All Products
Search
Document Center

ApsaraDB for HBase:Use DataWorks or DataX to import data

Last Updated:Apr 10, 2024

ApsaraDB for HBase Performance-enhanced Edition provides Lindorm Tunnel Service (LTS) for data migration and real-time data synchronization between ApsaraDB for HBase clusters of various versions. LTS also allows you to synchronize real-time data from ApsaraDB RDS or LogHub to ApsaraDB for HBase. DataX is an offline data synchronization tool that is widely used within Alibaba Group. You can use DataX to synchronize data between heterogeneous data sources in an efficient manner. These data sources include MySQL, Oracle, SQL Server, PostgreSQL, Hadoop Distributed File System (HDFS), Hive, AnalyticDB for MySQL, HBase, Tablestore, MaxCompute, and Distributed Relational Database Service (DRDS).

Prerequisites

  • The version of your ApsaraDB for HBase cluster is 2.4.3 or later. For more information about how to view or update the cluster version, see Minor version updates.

  • The IP address of a client is added to the whitelist of the ApsaraDB for HBase cluster. For more information, see Configure a whitelist and a security group.

Usage notes

  • An ApsaraDB for HBase cluster can be accessed only over a virtual private cloud (VPC).

    Important

    If you want to access an ApsaraDB for HBase cluster over the Internet, update the SDK before you perform the data import operation. For more information, see Use ApsaraDB for HBase SDK for Java to replace an open source HBase version with an ApsaraDB for HBase version.

  • If applications are deployed on an Elastic Compute Service (ECS) instance and you want to access an ApsaraDB for HBase cluster over a VPC, make sure that the ApsaraDB for HBase cluster and the ECS instance meet the following requirements to ensure network connectivity:

    • The ApsaraDB for HBase cluster and the ECS instance are deployed in the same region. We recommend that you deploy the cluster and the instance in the same zone to reduce network latency.

    • The ApsaraDB for HBase cluster and the ECS instance belong to the same VPC.

Use DataX to synchronize data

You can use DataX to synchronize data by using one of the following methods:

  • Use the Data Integration service provided by Alibaba Cloud DataWorks to configure synchronization tasks in DataX. We recommend that you use this method.
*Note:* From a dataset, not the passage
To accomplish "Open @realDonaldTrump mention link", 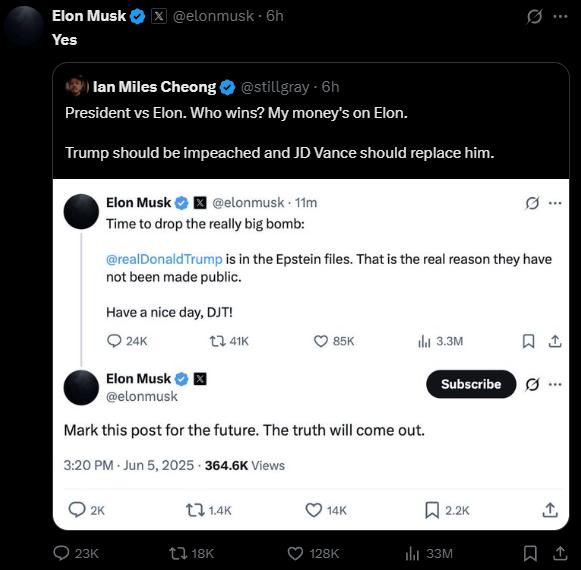I will tap(164, 259).
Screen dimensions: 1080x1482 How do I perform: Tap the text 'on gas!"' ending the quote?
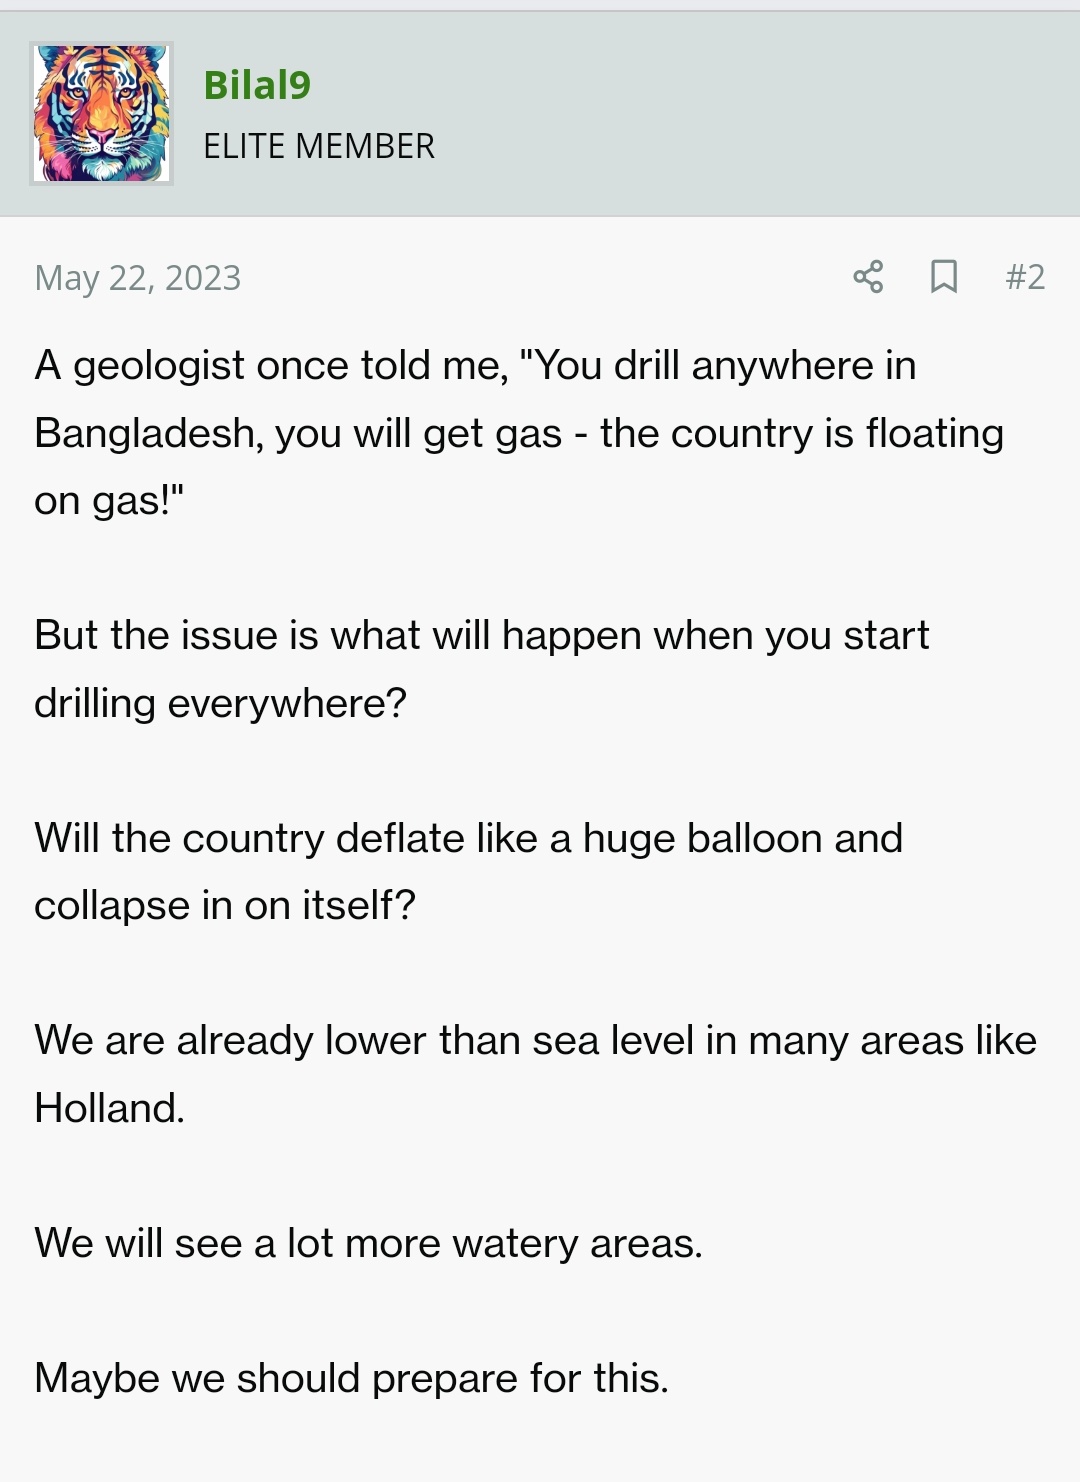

  • Use the open source DataX to configure synchronization tasks.

Use DataWorks to configure a synchronization task in DataX

  1. Create a workspace. For more information, see Create a workspace.

  2. Create a resource group. The following table describes different types of resource groups. We recommend that you use the resources from an exclusive resource group or a custom resource group to access an ApsaraDB for HBase cluster to synchronize data.

    Resource group type

    Reference

    Description

    Remarks

    Exclusive resource group

    Exclusive resource group mode

    DataWorks automatically subscribes to and manages resources in an exclusive resource group. This ensures high service performance and availability.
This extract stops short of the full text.